Stored data
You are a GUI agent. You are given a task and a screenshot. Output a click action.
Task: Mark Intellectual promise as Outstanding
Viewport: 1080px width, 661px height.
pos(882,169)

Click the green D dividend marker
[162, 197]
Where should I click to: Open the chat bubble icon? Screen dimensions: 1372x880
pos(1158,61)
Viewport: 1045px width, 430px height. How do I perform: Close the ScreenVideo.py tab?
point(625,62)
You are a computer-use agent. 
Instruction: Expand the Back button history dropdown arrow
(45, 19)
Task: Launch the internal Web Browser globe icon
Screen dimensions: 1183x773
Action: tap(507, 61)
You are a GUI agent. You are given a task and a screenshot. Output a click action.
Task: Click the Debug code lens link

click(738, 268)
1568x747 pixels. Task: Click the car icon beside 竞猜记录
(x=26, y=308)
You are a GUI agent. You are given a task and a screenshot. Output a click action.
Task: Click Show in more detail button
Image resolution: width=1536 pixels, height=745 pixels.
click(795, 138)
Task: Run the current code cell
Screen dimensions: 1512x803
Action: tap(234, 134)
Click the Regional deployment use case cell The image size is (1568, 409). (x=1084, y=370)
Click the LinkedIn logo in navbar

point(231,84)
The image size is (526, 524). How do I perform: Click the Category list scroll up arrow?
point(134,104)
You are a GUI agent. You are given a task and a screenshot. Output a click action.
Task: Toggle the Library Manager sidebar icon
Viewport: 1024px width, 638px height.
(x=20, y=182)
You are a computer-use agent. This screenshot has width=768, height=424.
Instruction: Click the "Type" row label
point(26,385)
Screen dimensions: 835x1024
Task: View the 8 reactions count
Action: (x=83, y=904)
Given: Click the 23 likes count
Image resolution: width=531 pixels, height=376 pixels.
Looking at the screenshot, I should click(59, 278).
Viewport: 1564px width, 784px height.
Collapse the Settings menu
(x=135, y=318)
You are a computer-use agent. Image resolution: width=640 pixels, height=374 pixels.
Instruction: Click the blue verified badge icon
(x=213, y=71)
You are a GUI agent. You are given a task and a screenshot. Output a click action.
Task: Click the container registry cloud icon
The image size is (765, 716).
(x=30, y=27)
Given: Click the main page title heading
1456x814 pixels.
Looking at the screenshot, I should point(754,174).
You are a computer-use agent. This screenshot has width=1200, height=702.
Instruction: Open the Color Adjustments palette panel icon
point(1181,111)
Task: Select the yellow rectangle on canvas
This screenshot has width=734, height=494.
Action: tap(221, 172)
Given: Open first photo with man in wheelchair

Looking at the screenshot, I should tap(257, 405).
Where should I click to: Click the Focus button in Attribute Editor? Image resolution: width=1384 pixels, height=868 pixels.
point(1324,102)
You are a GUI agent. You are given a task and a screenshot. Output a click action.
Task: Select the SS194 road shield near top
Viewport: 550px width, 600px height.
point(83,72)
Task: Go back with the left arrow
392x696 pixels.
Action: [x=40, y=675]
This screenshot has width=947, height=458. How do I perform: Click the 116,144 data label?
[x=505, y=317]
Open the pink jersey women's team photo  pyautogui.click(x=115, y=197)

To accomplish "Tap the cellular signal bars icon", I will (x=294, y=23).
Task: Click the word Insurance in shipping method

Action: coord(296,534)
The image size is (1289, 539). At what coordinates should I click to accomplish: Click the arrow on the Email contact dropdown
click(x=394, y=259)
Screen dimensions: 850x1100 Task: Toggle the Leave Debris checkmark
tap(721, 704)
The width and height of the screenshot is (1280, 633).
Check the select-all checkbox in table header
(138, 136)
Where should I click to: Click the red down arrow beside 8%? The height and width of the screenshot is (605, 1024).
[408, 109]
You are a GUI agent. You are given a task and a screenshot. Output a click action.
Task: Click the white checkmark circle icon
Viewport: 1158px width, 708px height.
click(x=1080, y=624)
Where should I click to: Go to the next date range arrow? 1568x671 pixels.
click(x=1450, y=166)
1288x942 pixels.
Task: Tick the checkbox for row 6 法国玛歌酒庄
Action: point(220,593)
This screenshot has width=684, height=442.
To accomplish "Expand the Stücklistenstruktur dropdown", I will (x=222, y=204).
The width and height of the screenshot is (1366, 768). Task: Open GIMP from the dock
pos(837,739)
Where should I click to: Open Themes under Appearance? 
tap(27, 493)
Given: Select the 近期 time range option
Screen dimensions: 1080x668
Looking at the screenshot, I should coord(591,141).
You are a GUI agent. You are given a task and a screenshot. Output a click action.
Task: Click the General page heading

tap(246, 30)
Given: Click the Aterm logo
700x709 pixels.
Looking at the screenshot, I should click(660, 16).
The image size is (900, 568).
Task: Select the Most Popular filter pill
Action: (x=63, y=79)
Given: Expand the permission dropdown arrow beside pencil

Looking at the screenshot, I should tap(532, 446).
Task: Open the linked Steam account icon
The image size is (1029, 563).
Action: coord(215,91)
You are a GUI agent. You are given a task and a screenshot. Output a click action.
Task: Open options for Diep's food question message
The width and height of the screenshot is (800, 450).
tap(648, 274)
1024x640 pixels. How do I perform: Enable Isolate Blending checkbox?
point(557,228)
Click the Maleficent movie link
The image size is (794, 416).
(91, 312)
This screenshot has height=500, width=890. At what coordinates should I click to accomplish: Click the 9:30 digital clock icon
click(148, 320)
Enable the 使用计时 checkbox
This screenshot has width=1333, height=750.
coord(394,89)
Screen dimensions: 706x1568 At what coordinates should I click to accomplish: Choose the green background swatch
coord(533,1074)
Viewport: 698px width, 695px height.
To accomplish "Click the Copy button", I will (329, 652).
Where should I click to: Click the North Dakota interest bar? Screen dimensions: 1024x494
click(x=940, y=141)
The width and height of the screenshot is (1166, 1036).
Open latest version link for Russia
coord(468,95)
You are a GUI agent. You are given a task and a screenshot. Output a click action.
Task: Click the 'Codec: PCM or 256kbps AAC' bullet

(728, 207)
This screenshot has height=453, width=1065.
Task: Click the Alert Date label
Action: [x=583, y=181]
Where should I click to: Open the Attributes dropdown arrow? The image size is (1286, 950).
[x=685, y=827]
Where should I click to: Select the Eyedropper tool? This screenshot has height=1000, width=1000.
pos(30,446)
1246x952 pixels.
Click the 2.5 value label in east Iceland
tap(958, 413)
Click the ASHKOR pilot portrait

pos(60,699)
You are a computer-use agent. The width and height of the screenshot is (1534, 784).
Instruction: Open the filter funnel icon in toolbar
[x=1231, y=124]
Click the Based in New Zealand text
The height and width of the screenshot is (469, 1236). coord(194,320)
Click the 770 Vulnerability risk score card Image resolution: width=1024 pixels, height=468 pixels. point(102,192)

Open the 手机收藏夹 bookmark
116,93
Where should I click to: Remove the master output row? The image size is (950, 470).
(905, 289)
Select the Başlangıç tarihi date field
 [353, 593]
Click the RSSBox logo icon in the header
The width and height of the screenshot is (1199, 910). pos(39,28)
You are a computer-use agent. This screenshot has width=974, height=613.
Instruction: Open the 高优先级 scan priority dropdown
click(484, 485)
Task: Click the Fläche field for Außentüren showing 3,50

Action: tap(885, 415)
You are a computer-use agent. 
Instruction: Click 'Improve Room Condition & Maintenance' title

**ACTIVITY**. Your task is to restate all of the records above word for word.

**REPLY TO THE EXERCISE**.
You are a GUI agent. You are given a task and a screenshot. Output a click action.
Task: Mark Intellectual promise as Outstanding
Viewport: 1080px width, 661px height.
pos(882,169)

Click the green D dividend marker
[162, 197]
Where should I click to: Open the chat bubble icon? Screen dimensions: 1372x880
pos(1158,61)
Viewport: 1045px width, 430px height. How do I perform: Close the ScreenVideo.py tab?
point(625,62)
You are a computer-use agent. 
Instruction: Expand the Back button history dropdown arrow
(45, 19)
Task: Launch the internal Web Browser globe icon
Screen dimensions: 1183x773
Action: tap(507, 61)
You are a GUI agent. You are given a task and a screenshot. Output a click action.
Task: Click the Debug code lens link

click(738, 268)
1568x747 pixels. Task: Click the car icon beside 竞猜记录
(x=26, y=308)
You are a GUI agent. You are given a task and a screenshot. Output a click action.
Task: Click Show in more detail button
Image resolution: width=1536 pixels, height=745 pixels.
click(795, 138)
Task: Run the current code cell
Screen dimensions: 1512x803
Action: tap(234, 134)
Click the Regional deployment use case cell The image size is (1568, 409). (x=1084, y=370)
Click the LinkedIn logo in navbar

point(231,84)
The image size is (526, 524). How do I perform: Click the Category list scroll up arrow?
point(134,104)
You are a GUI agent. You are given a task and a screenshot. Output a click action.
Task: Toggle the Library Manager sidebar icon
Viewport: 1024px width, 638px height.
(x=20, y=182)
You are a computer-use agent. This screenshot has width=768, height=424.
Instruction: Click the "Type" row label
point(26,385)
Screen dimensions: 835x1024
Task: View the 8 reactions count
Action: (x=83, y=904)
Given: Click the 23 likes count
Image resolution: width=531 pixels, height=376 pixels.
Looking at the screenshot, I should click(59, 278).
Viewport: 1564px width, 784px height.
Collapse the Settings menu
(x=135, y=318)
You are a computer-use agent. Image resolution: width=640 pixels, height=374 pixels.
Instruction: Click the blue verified badge icon
(x=213, y=71)
You are a GUI agent. You are given a task and a screenshot. Output a click action.
Task: Click the container registry cloud icon
The image size is (765, 716).
(x=30, y=27)
Given: Click the main page title heading
1456x814 pixels.
Looking at the screenshot, I should point(754,174).
You are a computer-use agent. This screenshot has width=1200, height=702.
Instruction: Open the Color Adjustments palette panel icon
point(1181,111)
Task: Select the yellow rectangle on canvas
This screenshot has width=734, height=494.
Action: tap(221, 172)
Given: Open first photo with man in wheelchair

Looking at the screenshot, I should tap(257, 405).
Where should I click to: Click the Focus button in Attribute Editor? Image resolution: width=1384 pixels, height=868 pixels.
point(1324,102)
You are a GUI agent. You are given a task and a screenshot. Output a click action.
Task: Select the SS194 road shield near top
Viewport: 550px width, 600px height.
point(83,72)
Task: Go back with the left arrow
392x696 pixels.
Action: [x=40, y=675]
This screenshot has width=947, height=458. How do I perform: Click the 116,144 data label?
[x=505, y=317]
Open the pink jersey women's team photo  pyautogui.click(x=115, y=197)

To accomplish "Tap the cellular signal bars icon", I will (x=294, y=23).
Task: Click the word Insurance in shipping method

Action: coord(296,534)
The image size is (1289, 539). At what coordinates should I click to accomplish: Click the arrow on the Email contact dropdown
click(x=394, y=259)
Screen dimensions: 850x1100 Task: Toggle the Leave Debris checkmark
tap(721, 704)
The width and height of the screenshot is (1280, 633).
Check the select-all checkbox in table header
(138, 136)
Where should I click to: Click the red down arrow beside 8%? The height and width of the screenshot is (605, 1024).
[408, 109]
You are a GUI agent. You are given a task and a screenshot. Output a click action.
Task: Click the white checkmark circle icon
Viewport: 1158px width, 708px height.
click(x=1080, y=624)
Where should I click to: Go to the next date range arrow? 1568x671 pixels.
click(x=1450, y=166)
1288x942 pixels.
Task: Tick the checkbox for row 6 法国玛歌酒庄
Action: point(220,593)
This screenshot has width=684, height=442.
To accomplish "Expand the Stücklistenstruktur dropdown", I will (x=222, y=204).
The width and height of the screenshot is (1366, 768). Task: Open GIMP from the dock
pos(837,739)
Where should I click to: Open Themes under Appearance? 
tap(27, 493)
Given: Select the 近期 time range option
Screen dimensions: 1080x668
Looking at the screenshot, I should coord(591,141).
You are a GUI agent. You are given a task and a screenshot. Output a click action.
Task: Click the General page heading

tap(246, 30)
Given: Click the Aterm logo
700x709 pixels.
Looking at the screenshot, I should click(660, 16).
The image size is (900, 568).
Task: Select the Most Popular filter pill
Action: (x=63, y=79)
Given: Expand the permission dropdown arrow beside pencil

Looking at the screenshot, I should tap(532, 446).
Task: Open the linked Steam account icon
The image size is (1029, 563).
Action: coord(215,91)
You are a GUI agent. You are given a task and a screenshot. Output a click action.
Task: Open options for Diep's food question message
The width and height of the screenshot is (800, 450).
tap(648, 274)
1024x640 pixels. How do I perform: Enable Isolate Blending checkbox?
point(557,228)
Click the Maleficent movie link
The image size is (794, 416).
(91, 312)
This screenshot has height=500, width=890. At what coordinates should I click to accomplish: Click the 9:30 digital clock icon
click(148, 320)
Enable the 使用计时 checkbox
This screenshot has width=1333, height=750.
coord(394,89)
Screen dimensions: 706x1568 At what coordinates should I click to accomplish: Choose the green background swatch
coord(533,1074)
Viewport: 698px width, 695px height.
To accomplish "Click the Copy button", I will (329, 652).
Where should I click to: Click the North Dakota interest bar? Screen dimensions: 1024x494
click(x=940, y=141)
The width and height of the screenshot is (1166, 1036).
Open latest version link for Russia
coord(468,95)
You are a GUI agent. You are given a task and a screenshot. Output a click action.
Task: Click the 'Codec: PCM or 256kbps AAC' bullet

(728, 207)
This screenshot has height=453, width=1065.
Task: Click the Alert Date label
Action: [x=583, y=181]
Where should I click to: Open the Attributes dropdown arrow? The image size is (1286, 950).
[x=685, y=827]
Where should I click to: Select the Eyedropper tool? This screenshot has height=1000, width=1000.
pos(30,446)
1246x952 pixels.
Click the 2.5 value label in east Iceland
tap(958, 413)
Click the ASHKOR pilot portrait

pos(60,699)
You are a computer-use agent. The width and height of the screenshot is (1534, 784).
Instruction: Open the filter funnel icon in toolbar
[x=1231, y=124]
Click the Based in New Zealand text
The height and width of the screenshot is (469, 1236). coord(194,320)
Click the 770 Vulnerability risk score card Image resolution: width=1024 pixels, height=468 pixels. point(102,192)

Open the 手机收藏夹 bookmark
116,93
Where should I click to: Remove the master output row? The image size is (950, 470).
(905, 289)
Select the Başlangıç tarihi date field
 [353, 593]
Click the RSSBox logo icon in the header
The width and height of the screenshot is (1199, 910). pos(39,28)
You are a computer-use agent. This screenshot has width=974, height=613.
Instruction: Open the 高优先级 scan priority dropdown
click(484, 485)
Task: Click the Fläche field for Außentüren showing 3,50

Action: tap(885, 415)
You are a computer-use agent. 
Instruction: Click 'Improve Room Condition & Maintenance' title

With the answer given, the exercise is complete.